One minute she's dating one of the Jonas Brothers, the next minute it's some other Canadian that I've never heard of, or it's an Australian I've never heard of. Fucking whore. And she's meant to be a role model for tweenage girls everywhere!!!!! HOW DARE SHE! I'M CALLING THE PTA ABOUT THIS!!!

And of course, there's always this. I'd post photos, but I don't think it'd be suitable content for anyone, really. Instead, here's some kittens, because kittens are much more cuter than Miley Cyrus!

Aww.

4. She hates everyone who hates her.
Anybody remember this?

"In a recent radio interview, Cyrus vented her anger at her one-time "favourite" band after they allegedly turned down an invitation to meet her back stage at the Grammys. She said: 'I left 'cause I was so upset. I wasn't going to watch. Stinkin' Radiohead! I'm gonna ruin them, I'm going to tell everyone.'"

The day I saw this article, I thought it was the funniest thing since that guy who had thrown the shoe at George W. Bush. Before this incident, I thought Radiohead were the most awesome band on the planet (in terms of just not giving a fuck, that is). Afterward, my respect for them shot up greatly, because when a little brat like Miley Cyrus comes knocking on your door, expecting to "hang out" with them, what did they (they being Thom Yorke, essentially) do?

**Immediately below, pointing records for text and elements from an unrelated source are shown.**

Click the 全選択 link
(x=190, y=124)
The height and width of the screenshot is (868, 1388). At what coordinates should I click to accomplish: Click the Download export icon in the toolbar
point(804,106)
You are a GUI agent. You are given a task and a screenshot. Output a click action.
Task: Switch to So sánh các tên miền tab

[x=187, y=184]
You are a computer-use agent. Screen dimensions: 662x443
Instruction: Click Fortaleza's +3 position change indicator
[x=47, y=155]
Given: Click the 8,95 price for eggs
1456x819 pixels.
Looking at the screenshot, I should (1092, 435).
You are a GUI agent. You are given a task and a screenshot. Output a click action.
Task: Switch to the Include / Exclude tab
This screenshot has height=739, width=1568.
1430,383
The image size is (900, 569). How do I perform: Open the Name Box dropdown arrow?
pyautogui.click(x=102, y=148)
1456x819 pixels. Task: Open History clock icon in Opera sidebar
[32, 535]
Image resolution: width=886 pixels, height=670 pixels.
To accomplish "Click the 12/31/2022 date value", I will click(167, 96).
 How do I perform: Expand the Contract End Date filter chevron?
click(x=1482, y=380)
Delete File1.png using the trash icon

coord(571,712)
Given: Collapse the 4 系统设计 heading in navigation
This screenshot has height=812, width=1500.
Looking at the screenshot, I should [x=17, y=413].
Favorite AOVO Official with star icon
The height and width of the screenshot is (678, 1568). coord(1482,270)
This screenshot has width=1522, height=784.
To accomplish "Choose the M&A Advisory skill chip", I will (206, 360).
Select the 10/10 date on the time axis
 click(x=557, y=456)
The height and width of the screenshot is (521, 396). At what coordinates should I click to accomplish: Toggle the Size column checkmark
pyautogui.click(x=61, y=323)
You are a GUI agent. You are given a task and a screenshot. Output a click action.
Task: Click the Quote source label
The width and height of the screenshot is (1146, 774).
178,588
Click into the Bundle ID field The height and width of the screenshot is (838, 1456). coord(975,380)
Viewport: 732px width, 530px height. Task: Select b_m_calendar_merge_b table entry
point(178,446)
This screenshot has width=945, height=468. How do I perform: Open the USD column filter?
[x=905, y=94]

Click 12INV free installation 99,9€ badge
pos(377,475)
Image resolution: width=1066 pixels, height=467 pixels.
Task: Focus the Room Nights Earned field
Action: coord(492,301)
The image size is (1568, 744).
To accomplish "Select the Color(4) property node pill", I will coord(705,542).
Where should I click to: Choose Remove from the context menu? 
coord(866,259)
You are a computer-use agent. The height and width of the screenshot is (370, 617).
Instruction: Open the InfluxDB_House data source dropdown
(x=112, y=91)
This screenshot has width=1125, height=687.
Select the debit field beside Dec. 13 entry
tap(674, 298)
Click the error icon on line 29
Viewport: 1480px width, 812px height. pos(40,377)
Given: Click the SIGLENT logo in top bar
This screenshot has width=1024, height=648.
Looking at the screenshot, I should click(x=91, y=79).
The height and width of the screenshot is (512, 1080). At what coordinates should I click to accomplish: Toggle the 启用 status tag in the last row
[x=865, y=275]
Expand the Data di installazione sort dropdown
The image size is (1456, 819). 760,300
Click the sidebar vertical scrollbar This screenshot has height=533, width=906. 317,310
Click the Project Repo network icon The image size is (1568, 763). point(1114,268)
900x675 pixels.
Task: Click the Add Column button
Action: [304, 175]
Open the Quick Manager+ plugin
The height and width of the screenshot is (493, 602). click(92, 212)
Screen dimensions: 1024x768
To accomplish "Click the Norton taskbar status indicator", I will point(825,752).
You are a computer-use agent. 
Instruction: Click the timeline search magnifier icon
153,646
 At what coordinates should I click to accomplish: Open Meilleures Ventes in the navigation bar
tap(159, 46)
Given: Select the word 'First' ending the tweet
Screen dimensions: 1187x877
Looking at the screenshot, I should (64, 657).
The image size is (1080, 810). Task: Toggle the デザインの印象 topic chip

They snubbed her. This was also posted on E! Online a few days after the incident, by the band's publicist;

"When Miley grows up, she'll learn not to have such a sense of entitlement."

Thom Yorke, however, posted this on the official site for the band before shortly touring Central and South America with Kraftwerk, on March 12, 2009;

"Wish us all a safe journey if you still like us and you're not one of those people i have managed to offend by doing nothing xx"



And of course, just a few days ago, she snubbed some Australians at an airport. Which also means she's racist.

GREAT FUCKING ROLE MODEL FOR THE CHILDREN!!!!


5. Why not?
This is a pretty good question in itself; if you don't hate Miley Cyrus, why? Are you that disenchanted with your life to the point that you are actually worshipping some stupid tramp who's Disney's "number one" role model? A skank whose father, a one hit wonder country singer, has a voice that can shatter eardrums?

WHY MUST YOU TORTURE YOURSELVES.

I hope that her star burns out faster than anyone expects. Why has God taken the lives of such brilliant musicians (Jeff Buckley, George Harrison) and left us with the sludgy remains' offspring? Absolutely horrible. I'm waiting for her to slip up like John Lennon did all those years ago and compare herself to Jesus or God, whichever is bigger than her ego.